寒がりやはよっといで

(こんやは、ずいぶん冷えること)
おばあさんは、夜中にお手洗いにおきたとき、そう思いました。
居間を通りかかると、こたつのふとんから、明かりがもれていました。
(おや、たしかに、ねるまえに消したはずなのに……。でもちょうどよかった。
こたつであったまってから、ふとんに入ろうかね)
おばあさんは手さぐりで、こたつのそばまでいくと、冷えた足をつっこみました。
「うーん、あったかい、ごくらくごくらく」
おばあさんは、こたつに腰まで入ると、ぐーんと手足をのばしました。
とってもいい気持でした。おばあさんがうとうとしかけたときでした。
どこからか、スース-という寝息がきこえてきました。
「はて、みょうな」
おばあさんは、ねむいのをがまんして、体を起こしました。
あたりは、しーんとしています。
(なーんだ、きのせいだったのね)
おばあさんは、ほっとしました。
ところが、しばらくすると、どこからかまた、スースーという寝息がきこえてきました。
おばあさんは起きあがり、暗やみの中でじっと目をこらして、
寝息の聞こえてくる方を見ました。
すると、どうでしょう。
こたつの反対がわで、たぬきの子どもが足をつっこんで、寝ているではありませんか。
「な、な、なんと、こだぬきさん……」
おばあさんは、びっくりしまいたが、
(今夜は、外も冷えきっているんだわ)と思い、
こだぬきが目をさまさないように、そっとこたつにもどりました。
(たぬこの子どもとさしむかいで、こたつに入っているなんて……。うっふっふっ)
おばあさんは、ゆかいになってきました。
(こだぬきの足って、どんなだろう?)
おばあさんは、ふとんのすきまから、こたつの中をのそきこんでみました。
そして、びっくりしました。
こたつの中には、たぬきだけではなくて、きつねに、ふくろう、りすに、なんと
くままでが入っているではありませんか。
いったいどうしたことでしょう。
たぬき、きつね、りす、ふくろう、くま……。
「あ、もしかしたら」
おばあさんは、おもいあたることがあって、
そっとこたつをぬけだすと、おふろばまでいきました。
そして、「やっぱり」とうなずきました。
おばあさんは、この間、町でかわいいおふろ用の足ふきマットを買ってきたのです。
くまやたぬきなど、森の動物たちがいっぱいおりこんであるマットでした。
おふろ上りに足をふいて、ぬらしてしまったそのマットを、
おばあさんは、おふろばの窓にほしておいたのです。
そのマットの動物たちが、今は一匹もいません。
「やっぱりそうだったのね。
ぬれたまま夜風にあたったもんで、体が冷え切ってしまったのね。
うっかりしたわね、ごめんなさいよ」
おばあさんはそういうと、もぬけのからになったマットを。
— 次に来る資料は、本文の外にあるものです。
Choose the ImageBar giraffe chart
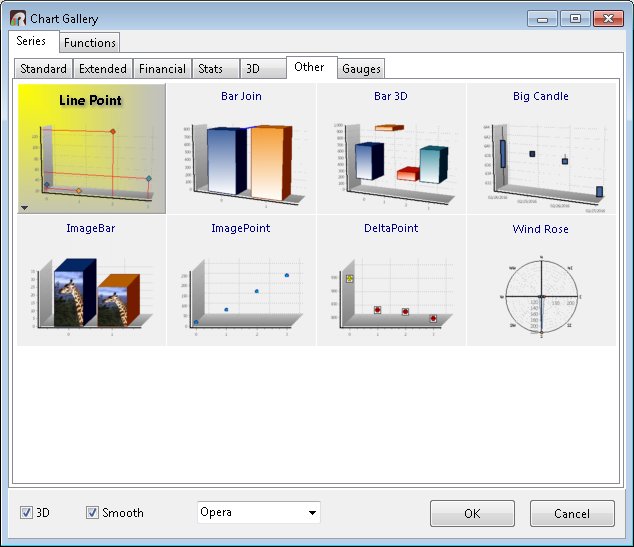634x547 pixels. click(91, 283)
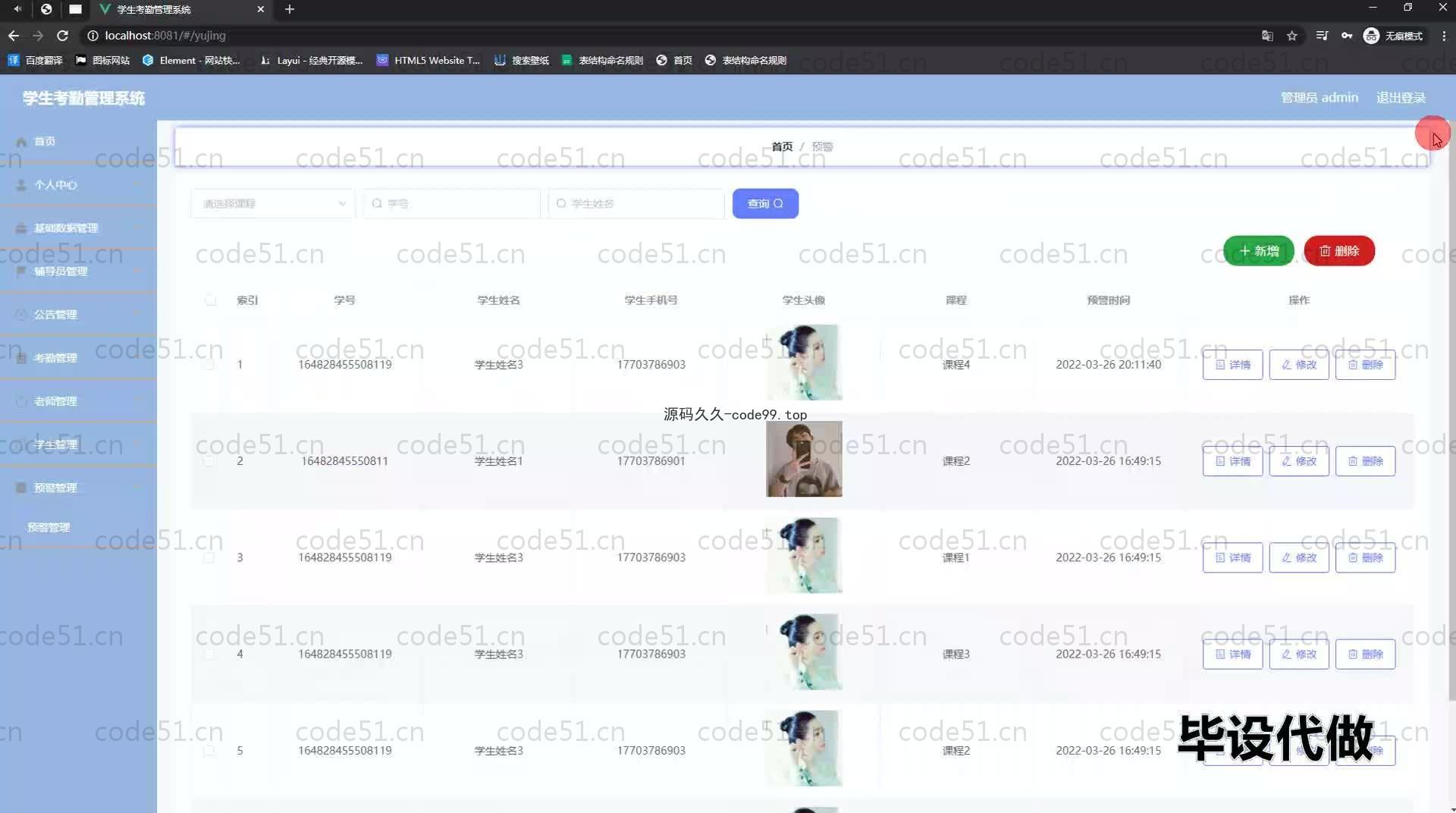The height and width of the screenshot is (813, 1456).
Task: Toggle the select-all checkbox in table header
Action: (x=210, y=300)
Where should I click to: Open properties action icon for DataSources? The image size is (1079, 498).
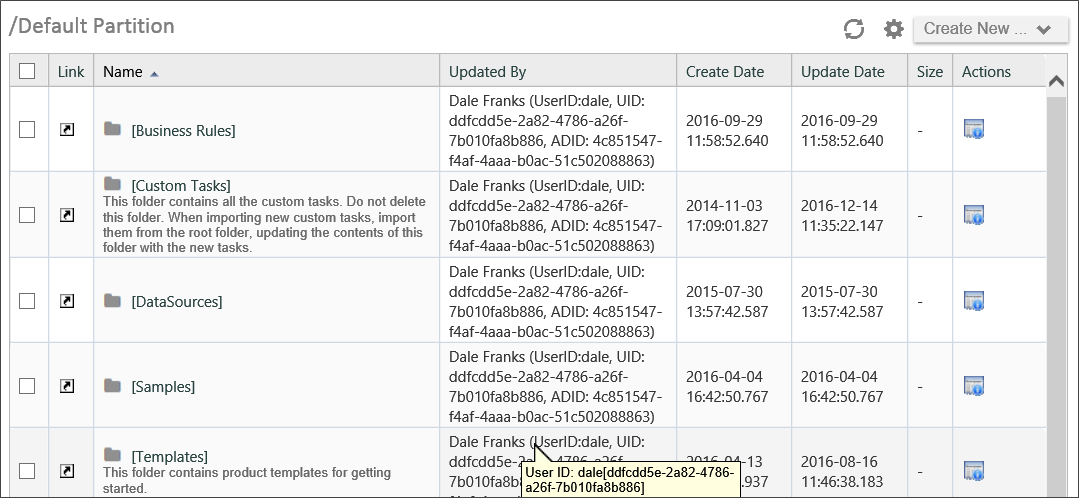974,301
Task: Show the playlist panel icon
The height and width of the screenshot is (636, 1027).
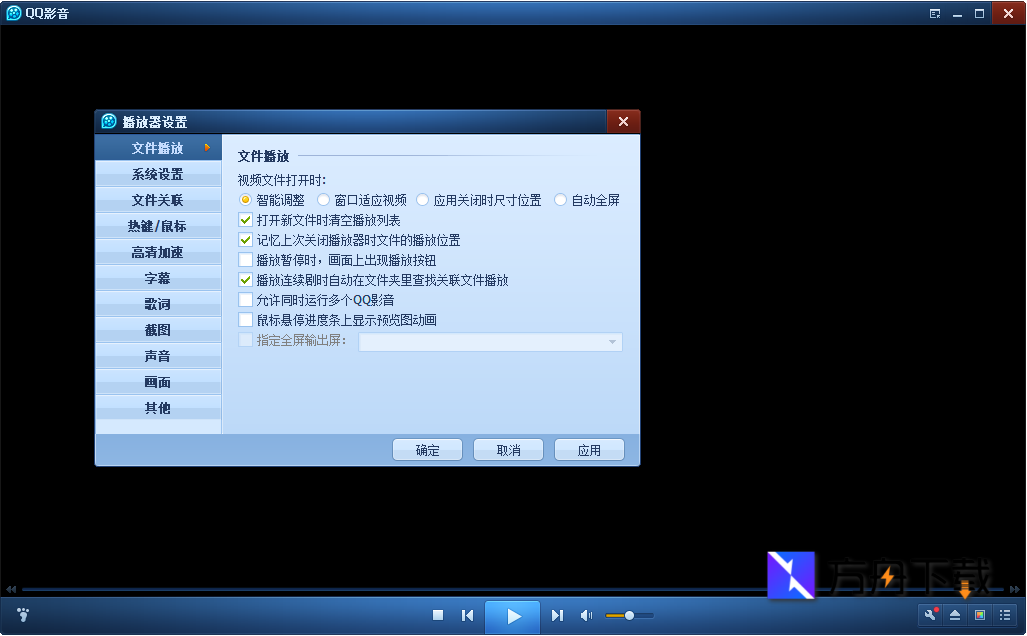Action: (x=1006, y=615)
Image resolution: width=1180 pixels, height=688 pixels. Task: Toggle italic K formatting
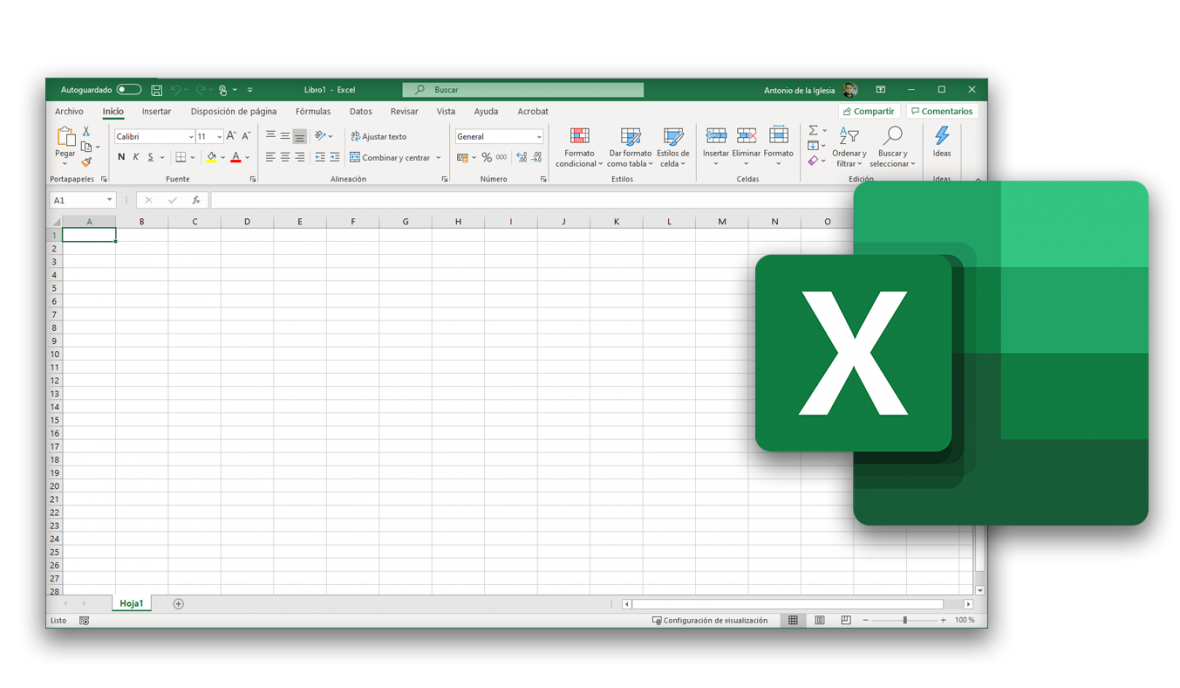coord(136,157)
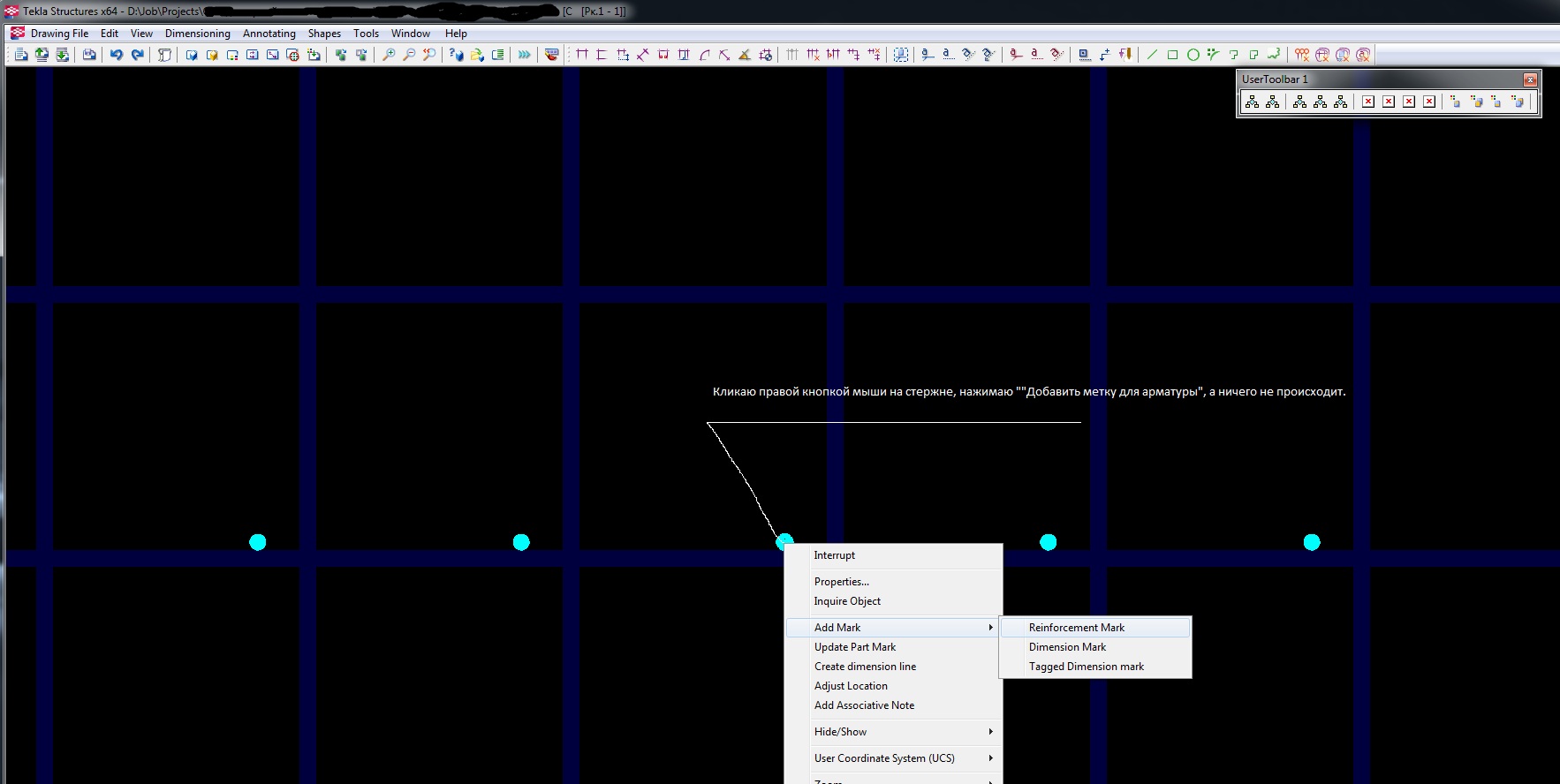Choose Reinforcement Mark from the submenu
The image size is (1560, 784).
pos(1076,628)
家の中にとりいれました。

よく朝、おばあさんがおふろマットをみると、
動物たちはちゃんとマットの中にもどっていました。
こだぬきも、きつねも、りすも、くまも、ふくろうも、
夜中にこたつであたたまっていたことなど知らんぷりで、
すましてマットの中にいました。
「それでいいのよ、わたしはなにも見なかったんだから」
おばあさんはそういいながら、おふろマットを庭に持ち出すと、、
いちばん日当たりのいい垣根の上にほしました。
う、うーん。
あたたかいお日さまの光をあびて、マットの動物たちがいっせいにのびをしたのを、
おばあさんは、見てしまいました。
(おやおや、なんと)
おばあさんは気がつかないふりをして、落ち葉をはきはじめました。
「わたしは、なーんにも見てない。なーんにも知らない。♪ ララララ、ラ〜」
おばあさんは、うきうきしてきました。
「それにしても、なんて、寒がりやのマットなんだろうね。しかたがない、
今夜もこたつをつけっぱなしにしておこうかね」
おばあさんのひとりごとに、
マットの中の動物たちの耳が、いっせいにピクッと動きました。
でも、おばあさんは、うっかりそれを見のがしてしまいました。
ざんねんむねん、またこんど……。